The conflict between Israelis and Palestinians has been going on for at least 70 years and gained a chapter this Saturday. With regard to the short-term effects on assets, economists expect oil, which has been falling for months, to rise

The conflict between Israelis and Palestinians has been going on for at least 70 years and took on a new chapter on Saturday (7). Militants from the extremist Hamas faction, which governs the Gaza Strip, invaded southern Israel by land, air and water, launched missiles, killed hundreds of civilians and soldiers and took hostages. Other extremist factions, such as Islamic Jihad and the Popular Front for the Liberation of Palestine, joined the offensive.

The action against Israel was the biggest in years, dubbed the Israeli “9/11”. The attack was launched during the Jewish holiday of Simchat Torah and one day after the 50th anniversary of the Yom Kippur War between Israel and Arab countries. The action seems to have taken Israel’s armed forces by surprise, pointing to a failure on the part of the country’s intelligence services.

In response, Israel’s Prime Minister Binyamin Netanyahu declared a state of war and ordered the country’s military forces to counterattack by bombing the Gaza Strip. “We are at war. This is not a simple operation,” he said. “Hamas will pay an unprecedented price,” he said. So far, hundreds have been killed and thousands wounded on both sides.

What is Hamas and the Gaza Strip?

Hamas is an extremist, Islamist and Palestinian faction that governs the Gaza Strip, a region of Israel with decades of historical tensions. The group’s founding charter preaches the destruction of Israel, created in 1948 as a “Jewish and democratic state”, and the establishment of an Islamic state in Palestine.

Since the 1990s, Hamas has carried out dozens of terrorist attacks in Israel. The most recent conflict between the extremist faction and the country was a war that lasted 11 days in 2021.

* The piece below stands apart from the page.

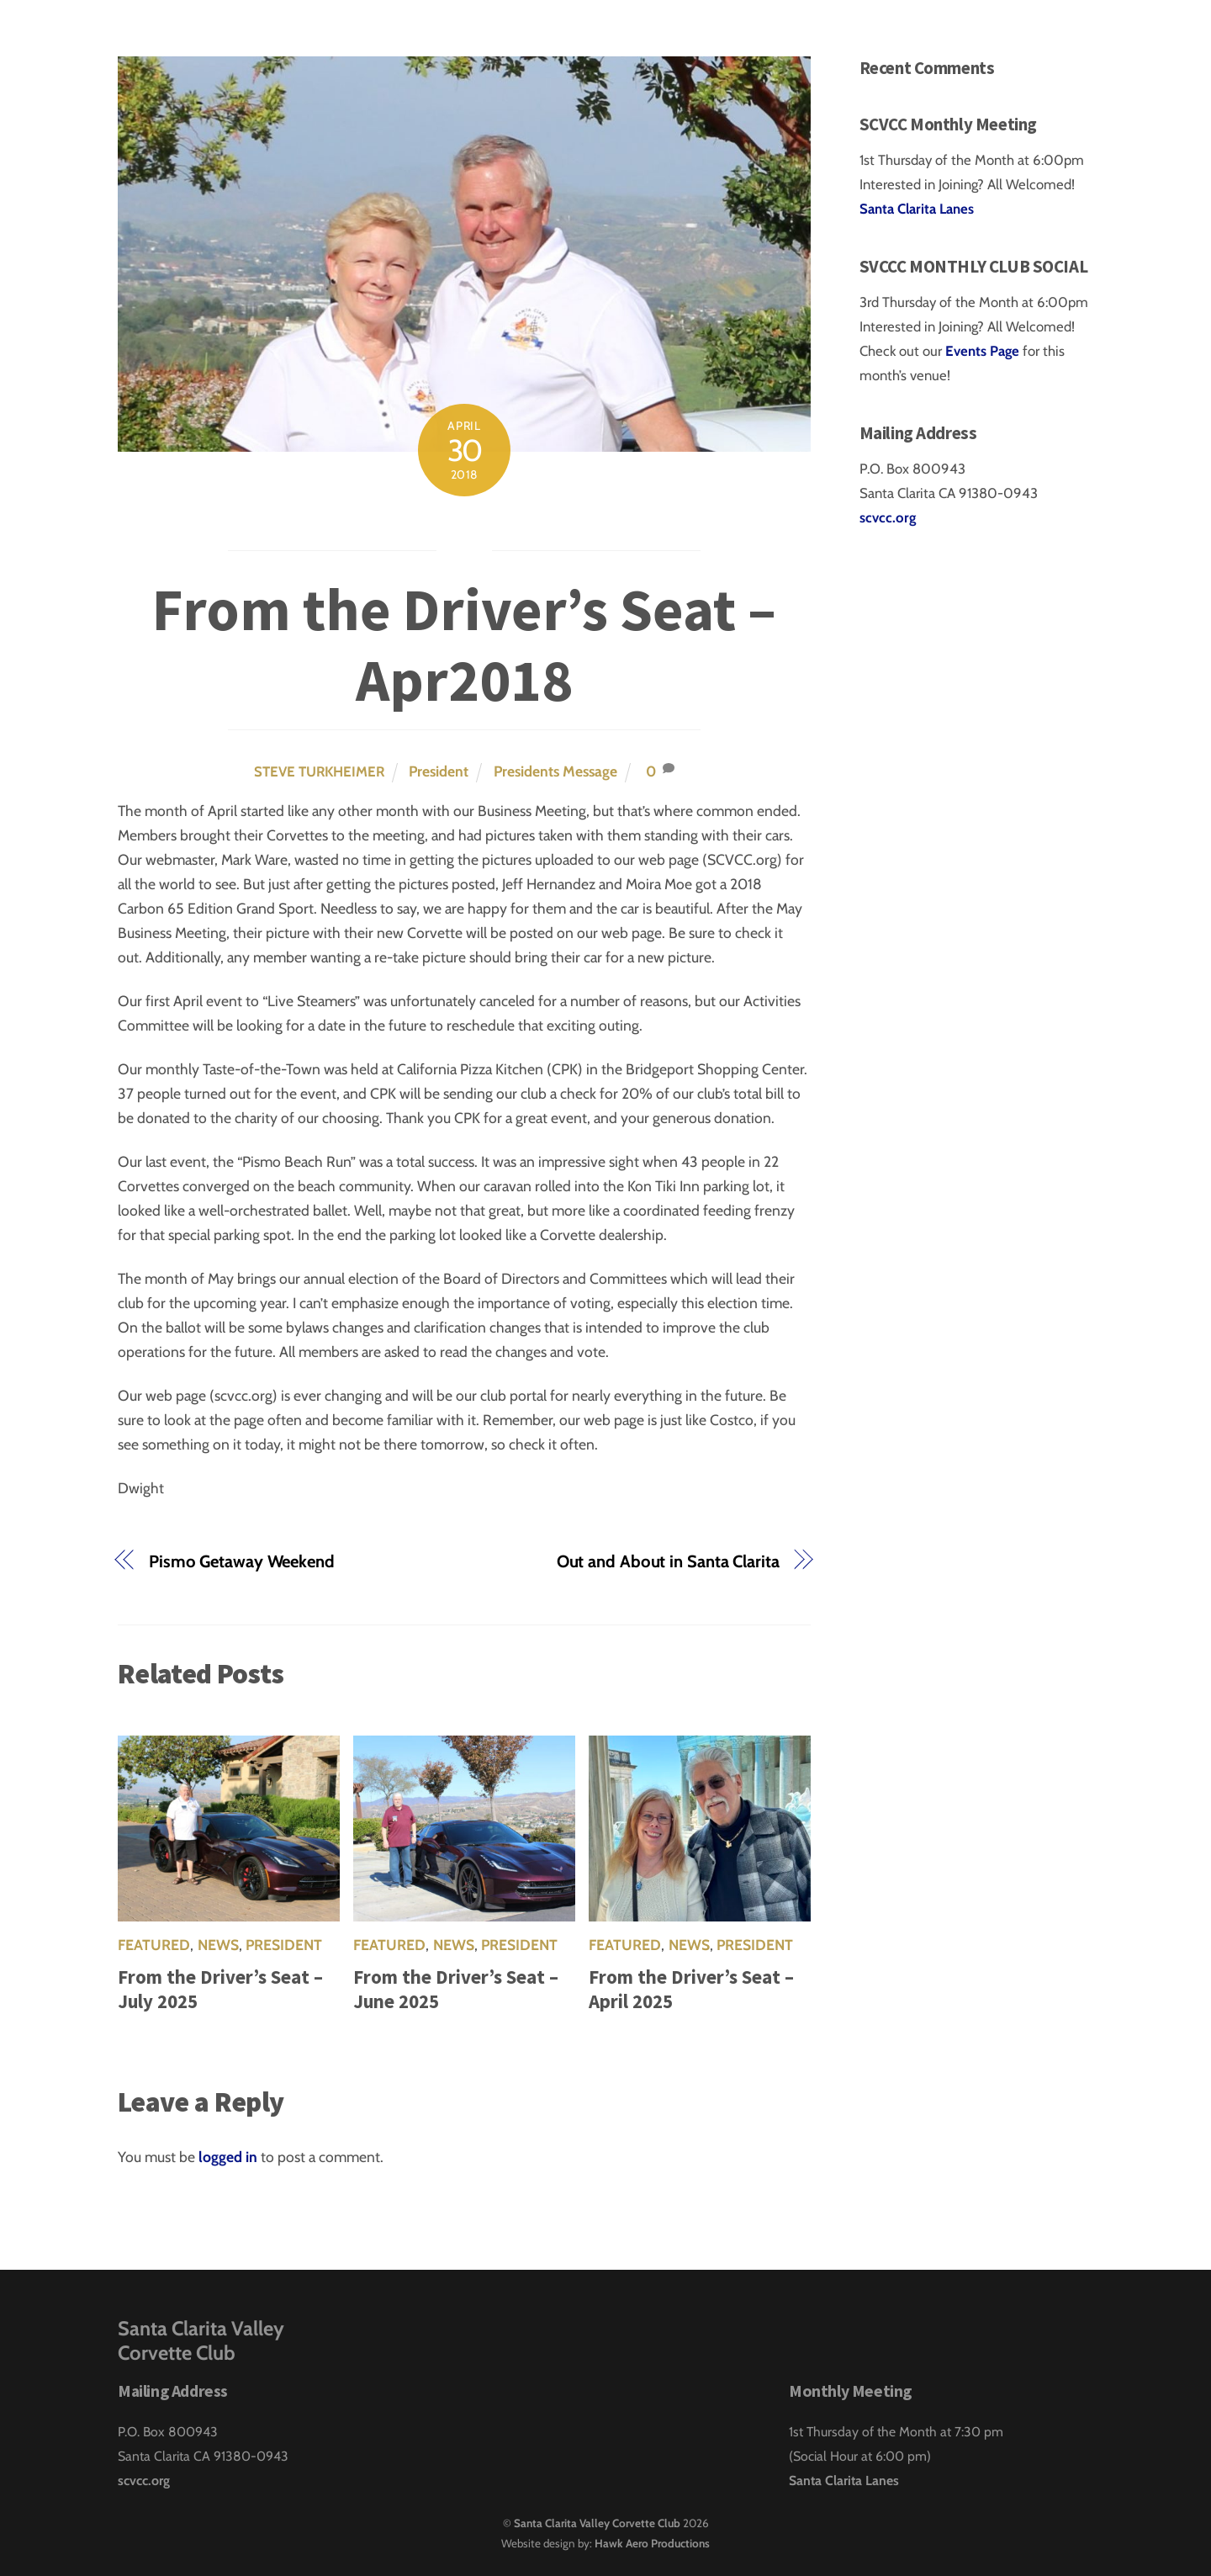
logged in (227, 2156)
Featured (154, 1944)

Most of the Gaza Strip’s 2 million inhabitants are refugees who fled the villages located where Israel is today, in the midst of the conflict following the Jewish state’s declaration of independence in 1948.

The region was occupied militarily by Israel in 1967, but in 2007 Hamas began to rule the territory and Israel blockaded the Gaza Strip. The population suffers from a lack of water, food and electricity and is prevented from leaving the region.

How does the war impact the markets?

It is still too early to determine the size of the conflict between Israel and Hamas, but analysts expect it to be long and for the focus to shift from Ukraine to the Middle East. The expectation is that the United States will help Israel and that Iran and Russia will be held responsible.

As for the short-term effects on assets, economists predict that the barrel of oil, which has been falling for months, will rise. “This war was the ‘excuse’ we needed for oil to rise and, if it does, the US central bank’s entire effort to tame inflation will be in jeopardy,” says economist André Perfeito.

With oil prices on the rise, economists predict that investors will continue to put pressure on US interest rates, which could have an effect on other asset classes.

“I don’t think that the conflict will spread to the region involving other countries, but just the possibility of this happening already shows that agents’ preference for liquidity should rise, causing risk-free assets to rise, as is the case with the dollar,” says the economist.

However, he adds that, looking to the medium term, the situation is not necessarily bad for Brazil. “Depending on how Itamaraty handles the international crisis, Brazil could remain ‘far enough away’ from all this ‘noise’. So, in relative terms, the country could benefit,” says Perfeito.